Ethnography offers a way to know our customers better
Ethnography, whereby consumers are observed in action, has helped retail competitors improve customer service. Two researchers say it's time for a vending ethnography study.
How many times have you observed your customers shopping at a vending bank? Not just casually, but carefully. More than simply watching the activity during a busy lunch period or a 15-minute break.
Have you timed them – from entry to departure with purchase in hand? Did you notice how they reacted when they had a problem or could not find what they wanted?
Have you carefully analyzed the notes you took during the observations – to take action based on what you saw and what you learned?
If you have not done this sort of rigorous customer observation, you're missing out on one of the most important opportunities in managing your business. The process is called "ethnography" – and since you are a retail source of food, snacks and drinks – it is retail ethnography. Knowing how your customers shop and make decisions at the point of sale is not just nice to know – it's an essential ingredient in contemporary sales success.
Retail ethnography takes a hard look at what shoppers are doing at the moment of purchase and explores the factors driving them to one particular brand or another.
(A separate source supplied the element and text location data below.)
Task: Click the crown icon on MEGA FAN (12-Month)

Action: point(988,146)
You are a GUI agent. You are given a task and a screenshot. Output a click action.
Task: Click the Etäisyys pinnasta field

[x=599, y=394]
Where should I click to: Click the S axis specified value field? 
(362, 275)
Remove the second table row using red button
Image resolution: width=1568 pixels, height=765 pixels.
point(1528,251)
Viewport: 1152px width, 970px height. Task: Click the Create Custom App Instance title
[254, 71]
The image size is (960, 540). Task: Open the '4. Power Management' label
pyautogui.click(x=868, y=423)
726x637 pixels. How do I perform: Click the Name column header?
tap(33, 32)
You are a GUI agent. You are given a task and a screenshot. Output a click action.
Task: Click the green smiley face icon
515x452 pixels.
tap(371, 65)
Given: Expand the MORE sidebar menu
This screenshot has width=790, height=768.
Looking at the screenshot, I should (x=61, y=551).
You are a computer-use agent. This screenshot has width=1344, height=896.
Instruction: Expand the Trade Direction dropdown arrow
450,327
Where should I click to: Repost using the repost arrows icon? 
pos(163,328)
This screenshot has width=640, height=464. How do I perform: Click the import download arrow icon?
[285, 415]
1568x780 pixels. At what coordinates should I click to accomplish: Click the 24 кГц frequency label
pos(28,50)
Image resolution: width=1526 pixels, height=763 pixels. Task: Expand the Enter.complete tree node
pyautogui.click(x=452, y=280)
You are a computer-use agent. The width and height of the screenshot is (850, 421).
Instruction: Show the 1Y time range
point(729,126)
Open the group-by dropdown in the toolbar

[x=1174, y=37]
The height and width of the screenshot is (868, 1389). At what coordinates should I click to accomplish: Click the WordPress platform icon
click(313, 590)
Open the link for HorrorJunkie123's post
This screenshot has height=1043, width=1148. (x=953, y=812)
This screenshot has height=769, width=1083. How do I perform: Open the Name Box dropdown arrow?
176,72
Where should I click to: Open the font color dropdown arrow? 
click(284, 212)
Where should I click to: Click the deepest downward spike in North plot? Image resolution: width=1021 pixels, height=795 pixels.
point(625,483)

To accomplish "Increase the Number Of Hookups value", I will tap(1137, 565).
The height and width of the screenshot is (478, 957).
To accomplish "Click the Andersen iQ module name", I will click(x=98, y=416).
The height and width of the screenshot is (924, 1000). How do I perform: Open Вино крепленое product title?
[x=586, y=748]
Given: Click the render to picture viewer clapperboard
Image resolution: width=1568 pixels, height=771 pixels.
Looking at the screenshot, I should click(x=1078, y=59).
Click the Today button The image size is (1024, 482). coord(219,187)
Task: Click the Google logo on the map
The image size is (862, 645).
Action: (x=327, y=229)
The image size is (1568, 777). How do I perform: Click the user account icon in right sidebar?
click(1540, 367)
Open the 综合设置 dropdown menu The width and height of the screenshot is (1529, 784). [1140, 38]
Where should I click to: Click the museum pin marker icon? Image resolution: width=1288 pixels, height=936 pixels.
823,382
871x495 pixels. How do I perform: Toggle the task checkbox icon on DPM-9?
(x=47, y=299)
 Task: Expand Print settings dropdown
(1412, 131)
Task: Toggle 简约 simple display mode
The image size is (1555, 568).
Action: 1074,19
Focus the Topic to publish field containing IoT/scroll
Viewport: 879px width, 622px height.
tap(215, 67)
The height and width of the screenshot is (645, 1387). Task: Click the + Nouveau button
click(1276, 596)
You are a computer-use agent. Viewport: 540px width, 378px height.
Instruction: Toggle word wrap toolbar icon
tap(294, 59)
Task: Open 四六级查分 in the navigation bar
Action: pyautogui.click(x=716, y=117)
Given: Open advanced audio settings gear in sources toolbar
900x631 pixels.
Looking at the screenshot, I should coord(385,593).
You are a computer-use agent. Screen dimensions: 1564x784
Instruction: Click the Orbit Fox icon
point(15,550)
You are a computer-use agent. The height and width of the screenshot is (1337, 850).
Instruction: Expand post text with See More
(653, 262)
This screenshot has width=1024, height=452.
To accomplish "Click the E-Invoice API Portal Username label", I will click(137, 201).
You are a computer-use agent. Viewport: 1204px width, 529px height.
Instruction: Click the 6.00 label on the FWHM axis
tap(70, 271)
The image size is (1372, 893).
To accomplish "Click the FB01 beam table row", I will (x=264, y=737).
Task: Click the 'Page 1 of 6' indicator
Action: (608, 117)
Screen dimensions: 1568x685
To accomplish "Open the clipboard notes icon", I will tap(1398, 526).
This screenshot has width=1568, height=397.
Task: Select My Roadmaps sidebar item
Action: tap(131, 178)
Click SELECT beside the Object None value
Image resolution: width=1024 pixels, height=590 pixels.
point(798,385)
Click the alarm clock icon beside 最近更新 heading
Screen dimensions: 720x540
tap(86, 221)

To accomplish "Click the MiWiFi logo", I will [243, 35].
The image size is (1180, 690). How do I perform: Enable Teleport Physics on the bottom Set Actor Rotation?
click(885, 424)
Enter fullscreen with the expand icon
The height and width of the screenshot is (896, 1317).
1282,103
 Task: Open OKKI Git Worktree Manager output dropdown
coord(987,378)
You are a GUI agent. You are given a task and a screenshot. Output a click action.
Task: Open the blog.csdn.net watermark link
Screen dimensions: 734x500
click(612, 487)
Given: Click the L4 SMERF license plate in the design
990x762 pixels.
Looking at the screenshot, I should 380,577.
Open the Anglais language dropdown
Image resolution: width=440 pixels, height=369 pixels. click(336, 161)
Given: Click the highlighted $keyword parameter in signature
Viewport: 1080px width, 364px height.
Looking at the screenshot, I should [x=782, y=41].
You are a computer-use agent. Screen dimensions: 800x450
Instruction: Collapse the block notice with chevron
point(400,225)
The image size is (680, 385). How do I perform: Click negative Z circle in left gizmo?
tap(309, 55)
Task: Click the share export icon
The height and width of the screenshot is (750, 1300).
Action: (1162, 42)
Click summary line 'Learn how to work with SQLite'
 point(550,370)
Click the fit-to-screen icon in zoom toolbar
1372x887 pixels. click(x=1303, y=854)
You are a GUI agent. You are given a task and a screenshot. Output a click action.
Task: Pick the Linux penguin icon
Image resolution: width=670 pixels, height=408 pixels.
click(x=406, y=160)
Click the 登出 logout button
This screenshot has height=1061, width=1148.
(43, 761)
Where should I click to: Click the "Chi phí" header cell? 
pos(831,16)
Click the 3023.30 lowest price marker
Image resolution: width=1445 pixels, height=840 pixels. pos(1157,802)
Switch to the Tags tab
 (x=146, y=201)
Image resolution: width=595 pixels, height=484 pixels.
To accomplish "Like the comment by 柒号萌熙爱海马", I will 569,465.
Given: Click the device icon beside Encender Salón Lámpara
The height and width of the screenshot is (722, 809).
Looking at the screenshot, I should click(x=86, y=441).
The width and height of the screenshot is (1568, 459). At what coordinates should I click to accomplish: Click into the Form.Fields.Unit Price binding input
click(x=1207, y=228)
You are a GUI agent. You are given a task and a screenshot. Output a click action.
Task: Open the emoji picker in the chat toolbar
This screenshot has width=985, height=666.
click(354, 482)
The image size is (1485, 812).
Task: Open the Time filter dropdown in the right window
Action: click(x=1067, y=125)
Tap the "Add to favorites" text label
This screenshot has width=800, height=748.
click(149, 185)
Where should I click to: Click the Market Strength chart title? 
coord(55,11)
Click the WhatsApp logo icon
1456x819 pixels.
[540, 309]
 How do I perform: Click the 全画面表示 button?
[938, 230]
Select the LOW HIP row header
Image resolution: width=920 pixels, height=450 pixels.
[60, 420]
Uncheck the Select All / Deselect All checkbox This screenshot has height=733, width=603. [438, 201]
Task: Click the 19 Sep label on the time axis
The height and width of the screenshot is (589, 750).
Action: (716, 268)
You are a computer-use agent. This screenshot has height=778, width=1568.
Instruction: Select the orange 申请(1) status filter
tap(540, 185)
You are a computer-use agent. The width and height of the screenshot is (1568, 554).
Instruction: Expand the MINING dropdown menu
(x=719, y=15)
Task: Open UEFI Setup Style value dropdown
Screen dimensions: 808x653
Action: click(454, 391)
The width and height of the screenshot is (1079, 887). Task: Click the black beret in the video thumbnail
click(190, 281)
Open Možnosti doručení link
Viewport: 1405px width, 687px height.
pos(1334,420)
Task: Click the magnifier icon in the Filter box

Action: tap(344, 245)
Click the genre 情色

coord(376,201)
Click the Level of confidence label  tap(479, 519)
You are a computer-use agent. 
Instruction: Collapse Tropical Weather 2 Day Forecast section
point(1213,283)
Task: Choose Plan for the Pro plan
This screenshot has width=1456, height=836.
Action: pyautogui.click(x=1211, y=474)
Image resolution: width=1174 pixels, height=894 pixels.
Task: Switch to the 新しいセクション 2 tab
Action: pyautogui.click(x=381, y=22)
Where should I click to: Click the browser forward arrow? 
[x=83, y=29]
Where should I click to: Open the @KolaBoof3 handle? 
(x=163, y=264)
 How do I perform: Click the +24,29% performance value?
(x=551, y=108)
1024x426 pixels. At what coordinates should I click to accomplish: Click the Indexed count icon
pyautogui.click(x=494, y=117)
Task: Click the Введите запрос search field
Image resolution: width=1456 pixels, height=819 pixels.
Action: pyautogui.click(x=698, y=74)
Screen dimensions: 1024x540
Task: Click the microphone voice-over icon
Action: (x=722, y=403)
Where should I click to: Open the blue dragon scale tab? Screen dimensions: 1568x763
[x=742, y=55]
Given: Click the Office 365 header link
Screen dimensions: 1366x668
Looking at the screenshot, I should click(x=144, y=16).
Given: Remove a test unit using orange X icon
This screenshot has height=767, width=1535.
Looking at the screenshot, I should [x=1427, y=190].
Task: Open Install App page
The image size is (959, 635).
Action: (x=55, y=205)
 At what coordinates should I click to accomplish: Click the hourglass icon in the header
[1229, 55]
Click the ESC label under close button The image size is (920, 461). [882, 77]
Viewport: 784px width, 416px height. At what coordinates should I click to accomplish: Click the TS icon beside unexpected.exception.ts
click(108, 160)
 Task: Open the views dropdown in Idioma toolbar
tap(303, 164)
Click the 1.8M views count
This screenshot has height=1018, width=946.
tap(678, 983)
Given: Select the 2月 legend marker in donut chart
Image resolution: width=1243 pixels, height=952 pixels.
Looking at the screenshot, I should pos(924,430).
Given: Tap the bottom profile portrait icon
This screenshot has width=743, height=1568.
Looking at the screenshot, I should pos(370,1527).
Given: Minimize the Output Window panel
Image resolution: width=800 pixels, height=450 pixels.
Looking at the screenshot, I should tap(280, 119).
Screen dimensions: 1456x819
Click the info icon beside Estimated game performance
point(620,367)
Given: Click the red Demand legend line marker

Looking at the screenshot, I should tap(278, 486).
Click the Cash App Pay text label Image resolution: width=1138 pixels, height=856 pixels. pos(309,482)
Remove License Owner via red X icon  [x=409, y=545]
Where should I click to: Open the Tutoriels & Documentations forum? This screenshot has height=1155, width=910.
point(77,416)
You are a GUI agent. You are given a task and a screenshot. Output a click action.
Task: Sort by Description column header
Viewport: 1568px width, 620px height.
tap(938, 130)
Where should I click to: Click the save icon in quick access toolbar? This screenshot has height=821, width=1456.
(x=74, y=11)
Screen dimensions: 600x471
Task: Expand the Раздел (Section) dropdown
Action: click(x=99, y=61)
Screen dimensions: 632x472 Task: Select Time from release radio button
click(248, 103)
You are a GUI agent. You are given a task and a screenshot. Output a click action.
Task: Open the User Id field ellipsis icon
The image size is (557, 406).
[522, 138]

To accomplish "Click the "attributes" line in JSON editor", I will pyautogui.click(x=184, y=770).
It is alive and in real time – usually video-recorded for later analysis.
Most other methods of customer research like phone surveys and focus groups depend on shoppers' ability to recall what they did or to speculate on the future. Retail ethnography, on the other hand, captures and analyzes the actual buying situation.
The purpose of this article is to encourage support for an ethnography study in vending. The authors of this article are part of a team that sees some tangible benefits for all players in vending, operators and suppliers alike.
Building on existing customer research
The National Automatic Merchandising Association (NAMA) sponsored an excellent consumer survey conducted by Harris Interactive that Automatic Merchandiser Magazine reported on extensively in its January issue. The most important finding is that consumers don't view vending as having a high value.
Many vending industry members wondered why a survey was needed to confirm this perception.
Some of the more insightful members noted that the survey did not provide sufficient context. In other words, is it fair to ask how consumers view the value of the vending machine when we don't really know how people use vending machines any more?
Hasn't the consumer changed in ways that might change what they need from vending machines?
Vending consumers: how well do we know them?
Ten years ago, Frito Lay sponsored a study that examined some of these issues. That study, titled "The Winds Of Change," identified different types of vending machine shoppers, based on their consumption habits and buying motivations. It was an excellent study, but it is now 10 years old. A lot has happened in convenience retailing since then.
The vending industry's retail competitors are addressing changing consumer needs very aggressively, which is why they are introducing cashless transactions and self-serve order kiosks.
This article will review how some of our competitive channels are using ethnography to improve their customer service. Hopefully, this will strengthen the case for an ethnography study for the vending industry.
Hy Mariampolski's new book, "Ethnography for Marketers," asserts, "Ethnography provides behavioral as well as attitudinal data. It pays attention to what consumers actually do as opposed to what they say or wish to have done." This can involve a "shop-along" with a researcher or an intercept interview to understand what is going on in the consumer's mind in context, in addition to video recording.
Focusing on the customer rather than pushing a particular technology or product has become the key to contemporary marketing.
Consumer product firms are there
Companies such as Proctor & Gamble Co. and McDonald's Corp. are using retail ethnography to develop new products, improve existing products and change the way they serve their customers.